In my opinion it was perfect climate conditions; overcast (a bald man's friend) and warm with a nice breeze and a invigorating potential for severe weather.  Planting a bag chair at the top of the bluff, I surveyed the scene for at least an hour, absorbing a vibe that I found most pleasant.  I watched people arrive with instruments and food items, many of them with familiar faces and stances that had me flashing back nearly 30 years.  A small crowd also gathered at the beach.  I observed that the water was obviously, abnormally warm by the way congregants entered the waves without hesitation and how quickly they wandered to waist depth.

A pair of huge, shaggy dogs barreled down the steps to join the humans.  The looked a bit like Newfoundlands, except perhaps a bit smaller and with a striking black/brown/white color palette. (I grabbed a video of one of them as she later came back up the steps).  It gave me kind of a thrill to watch them bound through the sand without a care and indiscriminately introduce themselves to everyone on the beach.  They appeared so happy! Even small children and little dogs welcomed the visits.  Later I asked about the breed and was told more than once... I thought it was Austrian-something-or-other-dog... but I could not remember and could not find a picture on a dog breed website.

I eventually joined the party, starting in the kitchen- my comfort zone.  There was a huge fruit bowl, which was full of my easy-to-eat favorites.  I re-introduced myself to those familiar, if slightly older,  faces. College memories of these characters came pouring back.  I got some great hugs from some of the more special lost friends.  It was all extremely nice.

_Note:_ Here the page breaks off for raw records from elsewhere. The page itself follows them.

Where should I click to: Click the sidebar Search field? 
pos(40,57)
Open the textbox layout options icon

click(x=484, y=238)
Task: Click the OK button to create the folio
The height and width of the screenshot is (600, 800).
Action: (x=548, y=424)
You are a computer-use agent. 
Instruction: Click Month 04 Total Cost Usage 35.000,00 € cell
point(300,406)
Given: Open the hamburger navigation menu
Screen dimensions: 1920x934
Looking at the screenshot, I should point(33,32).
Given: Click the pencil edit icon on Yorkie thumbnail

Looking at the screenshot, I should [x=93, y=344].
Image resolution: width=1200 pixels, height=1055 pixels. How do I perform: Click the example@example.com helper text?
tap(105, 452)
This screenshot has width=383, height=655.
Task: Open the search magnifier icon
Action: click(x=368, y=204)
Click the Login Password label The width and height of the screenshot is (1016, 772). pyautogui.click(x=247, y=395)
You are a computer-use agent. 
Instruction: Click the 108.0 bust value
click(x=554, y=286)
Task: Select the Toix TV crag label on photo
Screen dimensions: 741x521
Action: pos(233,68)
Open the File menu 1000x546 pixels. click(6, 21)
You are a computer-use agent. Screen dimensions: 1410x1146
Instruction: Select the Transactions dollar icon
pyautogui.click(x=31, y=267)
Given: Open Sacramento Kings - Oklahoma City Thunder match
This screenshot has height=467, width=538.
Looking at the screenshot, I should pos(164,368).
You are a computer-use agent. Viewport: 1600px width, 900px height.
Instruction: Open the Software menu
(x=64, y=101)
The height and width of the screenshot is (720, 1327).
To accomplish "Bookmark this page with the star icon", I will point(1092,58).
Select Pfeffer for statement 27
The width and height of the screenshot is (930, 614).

It didn't take long for the music to get started.  It was a smorgasbord of folk styles but many people jammed and soloed including Leo, the 12-year-old son of a friend who turned out to be both a delightful person and an amazing fiddle player.  He seems to be a bit of a prodigy because it turns out he can play just about any other instrument as well.  We talked a bit about his interest in music recording and video.  There were both musical leaders and followers and it was amazing to listen to it all come together with a mixture of the familiar and the new.


The evening climaxed for me with the weather front that we watched coming across the lake straight at us.  The clouds were rippled like dreadlocks and I could see the wind patterns darkening the water below.  It was all moving in 3D straight toward us.  There appeared to be no lightning so it felt safe to perch on the bluff and wait for impact.  When the wind hit it was exhilarating; warm strong gusts with no rain.  I let it whip through my untucked shirt and breathe vigor into my whole body.  It was a real high!  A few chairs may have flipped over and maybe a few plates of food but overall it did not dampen the party in the slightest.

A text message came in from Marlee about the same time that I felt like it was about time to go.  She was returning earlier than we expected from her overnight outing to her girlfriends's place up in Charlevoix.  If we left right away, we might just be able to get home before she did.  Mary and I said some quick goodbyes and felt our way back to the car.  Despite having a strategic getaway parking spot, we discovered there were a LOT of cars that came after us.  My final, manly triumph came as I abandoned a multi-point turn-around attempt and backed the car all the way down a long, auto-lined, single lane driveway with deep valley's on either side in the dark.  Marlee beat us home by about 15 minutes as we strolled in at 11:00pm, but all was well.